Assigned task: Locate the line containing "Task: Click the gift", then please write out that line and all the lines below it in the entries exactly.

Data for this exercise:
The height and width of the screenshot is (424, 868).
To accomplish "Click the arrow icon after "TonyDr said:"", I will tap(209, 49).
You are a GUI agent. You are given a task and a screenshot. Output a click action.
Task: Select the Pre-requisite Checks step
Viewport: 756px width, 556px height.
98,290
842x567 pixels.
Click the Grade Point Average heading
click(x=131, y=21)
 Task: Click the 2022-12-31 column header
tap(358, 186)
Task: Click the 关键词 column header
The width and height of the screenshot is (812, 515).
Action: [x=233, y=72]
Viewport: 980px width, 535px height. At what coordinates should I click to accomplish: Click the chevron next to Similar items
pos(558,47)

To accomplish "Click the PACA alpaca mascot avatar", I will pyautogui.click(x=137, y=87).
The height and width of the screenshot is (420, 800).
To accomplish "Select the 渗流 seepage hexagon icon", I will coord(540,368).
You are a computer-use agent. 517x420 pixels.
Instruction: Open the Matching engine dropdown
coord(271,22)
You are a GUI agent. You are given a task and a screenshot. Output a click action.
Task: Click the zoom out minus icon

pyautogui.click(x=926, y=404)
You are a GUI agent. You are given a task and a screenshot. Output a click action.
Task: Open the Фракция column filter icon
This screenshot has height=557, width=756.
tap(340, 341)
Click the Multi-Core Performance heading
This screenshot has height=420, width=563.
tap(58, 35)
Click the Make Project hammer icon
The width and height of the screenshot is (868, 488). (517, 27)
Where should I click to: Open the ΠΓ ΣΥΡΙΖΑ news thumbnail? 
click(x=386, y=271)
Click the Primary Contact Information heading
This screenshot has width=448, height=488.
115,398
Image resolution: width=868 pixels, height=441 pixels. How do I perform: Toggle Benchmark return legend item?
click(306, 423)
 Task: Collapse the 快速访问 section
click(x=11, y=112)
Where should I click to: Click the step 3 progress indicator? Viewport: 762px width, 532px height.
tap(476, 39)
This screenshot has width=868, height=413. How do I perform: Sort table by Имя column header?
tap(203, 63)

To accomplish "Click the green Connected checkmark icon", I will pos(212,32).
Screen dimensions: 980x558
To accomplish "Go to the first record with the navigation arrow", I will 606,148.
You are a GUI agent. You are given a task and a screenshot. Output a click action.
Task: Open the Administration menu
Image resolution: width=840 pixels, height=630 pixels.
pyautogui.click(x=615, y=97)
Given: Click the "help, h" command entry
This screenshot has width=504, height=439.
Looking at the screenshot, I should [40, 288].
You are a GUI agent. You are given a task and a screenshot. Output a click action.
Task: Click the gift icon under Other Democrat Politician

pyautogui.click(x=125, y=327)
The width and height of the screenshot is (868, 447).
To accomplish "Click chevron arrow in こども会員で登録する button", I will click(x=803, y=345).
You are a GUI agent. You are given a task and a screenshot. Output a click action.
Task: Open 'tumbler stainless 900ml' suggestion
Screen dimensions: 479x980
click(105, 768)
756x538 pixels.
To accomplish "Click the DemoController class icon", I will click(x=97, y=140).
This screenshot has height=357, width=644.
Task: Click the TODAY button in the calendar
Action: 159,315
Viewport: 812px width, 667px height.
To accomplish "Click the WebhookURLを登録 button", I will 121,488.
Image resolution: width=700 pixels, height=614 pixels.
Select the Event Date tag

Answer for the task:
Task: Click the gift icon under Other Democrat Politician

pyautogui.click(x=125, y=327)
The width and height of the screenshot is (868, 447).
To accomplish "Click chevron arrow in こども会員で登録する button", I will click(x=803, y=345).
You are a GUI agent. You are given a task and a screenshot. Output a click action.
Task: Open 'tumbler stainless 900ml' suggestion
Screen dimensions: 479x980
click(105, 768)
756x538 pixels.
To accomplish "Click the DemoController class icon", I will click(x=97, y=140).
This screenshot has height=357, width=644.
Task: Click the TODAY button in the calendar
Action: 159,315
Viewport: 812px width, 667px height.
To accomplish "Click the WebhookURLを登録 button", I will 121,488.
Image resolution: width=700 pixels, height=614 pixels.
Select the Event Date tag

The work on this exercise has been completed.